Por Maria Lucia Fattorelli
A paralisação dos caminhoneiros trouxe à tona a fragilidade do modelo econômico adotado no Brasil, voltado para o atendimento dos interesses de rentistas do Sistema da Dívida, de acionistas de grandes empresas como a Petrobrás, e de corporações internacionais que dominam o mercado de petróleo no mundo.
A principal reivindicação dos caminhoneiros diz respeito ao abusivo preço dos combustíveis no Brasil, o que afeta não somente a categoria dos caminhoneiros, mas também o funcionamento de toda a economia e a vida das pessoas, tendo em vista que o preço dos combustíveis influencia na formação de todos os demais preços de bens e serviços.
Os tributos indiretos incidentes sobre os combustíveis elevam o seu preço e têm sido sistematicamente aumentados a patamares irresponsáveis, acirrando as injustiças do modelo tributário regressivo praticado no Brasil, concentrado – em mais de 60% – na tributação sobre o consumo, que não respeita a capacidade contributiva e recai mais pesadamente sobre os mais pobres.
A recente elevação do preço dos combustíveis para os consumidores decorreu também da política de preços adotada pelo então presidente da Petrobrás, Pedro Parente, que passou a praticar preços tão elevados que favoreceu a importação de diesel e outros derivados, à mercê das cotações de preços internacionais e das oscilações do dólar, levando a Petrobrás à ociosidade de refinarias, à perda de mercado e, evidentemente, à produção de prejuízos decorrentes dessa política, os quais estão sendo usados para justificar a privatização fatiada dessa gigante petrolífera brasileira.
Todos esses fatores têm relação com o Sistema da Dívida:
– A elevada arrecadação tributária baseada principalmente nos tributos indiretos tem servido, em última análise, para sustentar o ajuste fiscal e garantir o privilégio de grandes bancos, por exemplo, mediante a remuneração diária de sua sobra de caixa, que custou aos cofres públicos quase meio trilhão de reais nos últimos 4 anos e constitui um dos mecanismos ilegais de geração da questionável dívida pública brasileira que nunca foi auditada, como manda a Constituição;
– Os recursos obtidos com a privatização de empresas no Brasil têm sido (desde Collor, passando por todos os presidentes que o sucederam até aqui) destinados principalmente para o pagamento da chamada dívida pública;
– Os lucros bilionários computados historicamente pela Petrobrás têm servido para beneficiar os acionistas privados e também o próprio Sistema da Dívida, uma vez que a Lei 9.530/1997 obriga que todos os dividendos distribuídos pelas estatais ao governo federal sejam destinados para as amortizações da dívida pública.

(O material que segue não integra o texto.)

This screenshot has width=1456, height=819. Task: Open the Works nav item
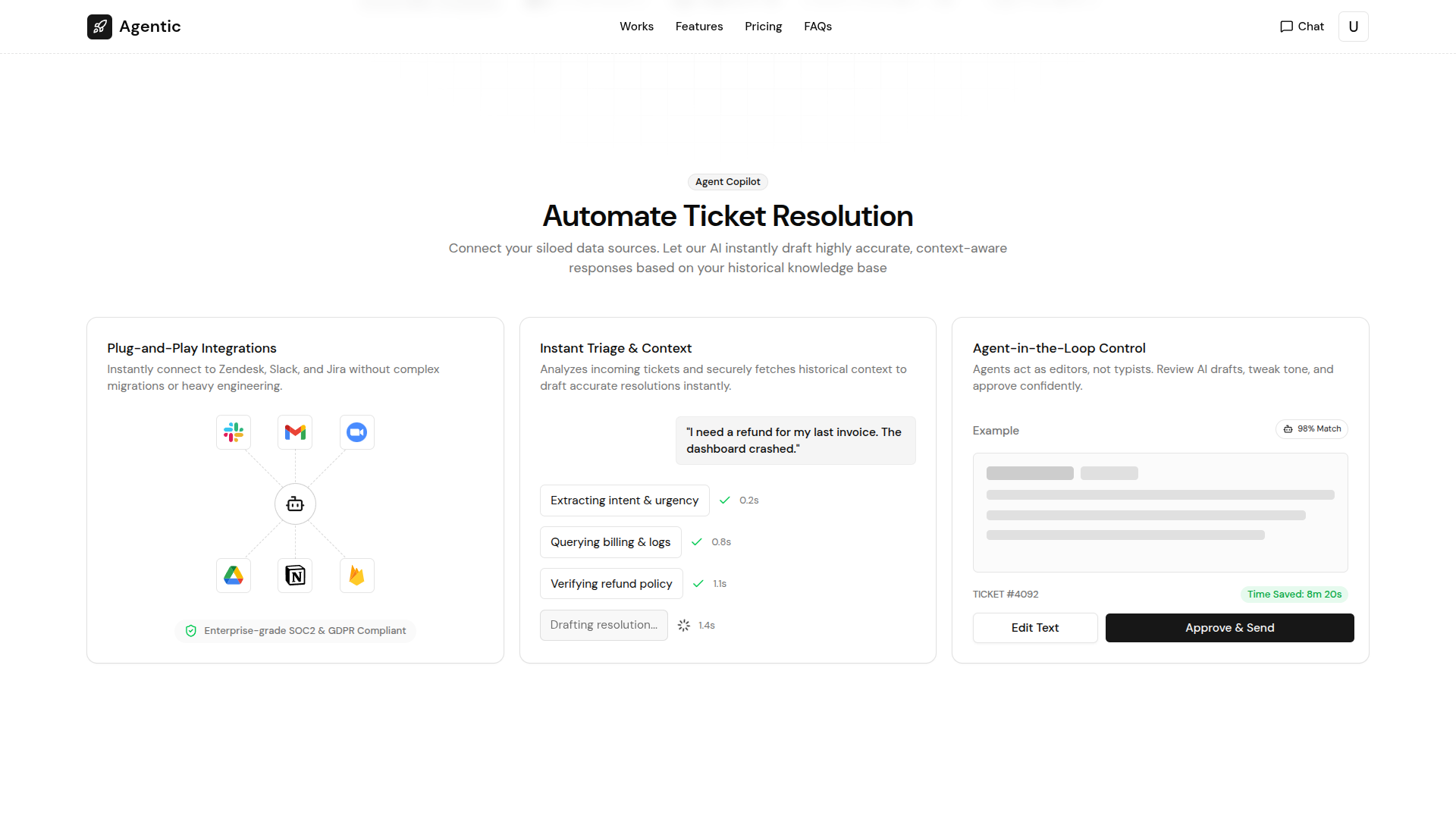[x=636, y=27]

Em vez de sacrificar continuamente a sociedade brasileira com esse modelo econômico equivocado, a solução está no enfrentamento dos privilégios do Sistema da Dívida (que tem crescido em função de mecanismos meramente financeiros, sem qualquer benefício ao país; nunca foi auditada, e todo ano consome quase a metade do orçamento federal, afetando também os orçamentos de estados e municípios) e no avanço de uma Reforma Tributária Justa (que aumente a arrecadação sobre o patrimônio e a renda; reduza a carga dos tributos indiretos que oneram o consumo, e elimine privilégios como a isenção na distribuição de lucros e dividendos; isenção na remessa de lucros ao exterior; isenção para rentistas internacionais; dedução de juros sobre capital próprio entre outras injustificadas benesses).
Essa crise se apresenta como uma grande oportunidade para a conscientização geral sobre a elevada conta que está sendo imposta à sociedade brasileira, por meio desse modelo econômico que vem entregando nossas riquezas, impondo o atraso socioeconômico do nosso rico Brasil e jogando a imensa maioria da população na pobreza e miséria. O Sistema da Dívida está entre os principais fatores que provocam esse inaceitável cenário de escassez, que não combina com a realidade de abundância que existe no Brasil. Por isso é importante que toda a sociedade cobre o compromisso de candidatos com a realização da AUDITORIA JÁ!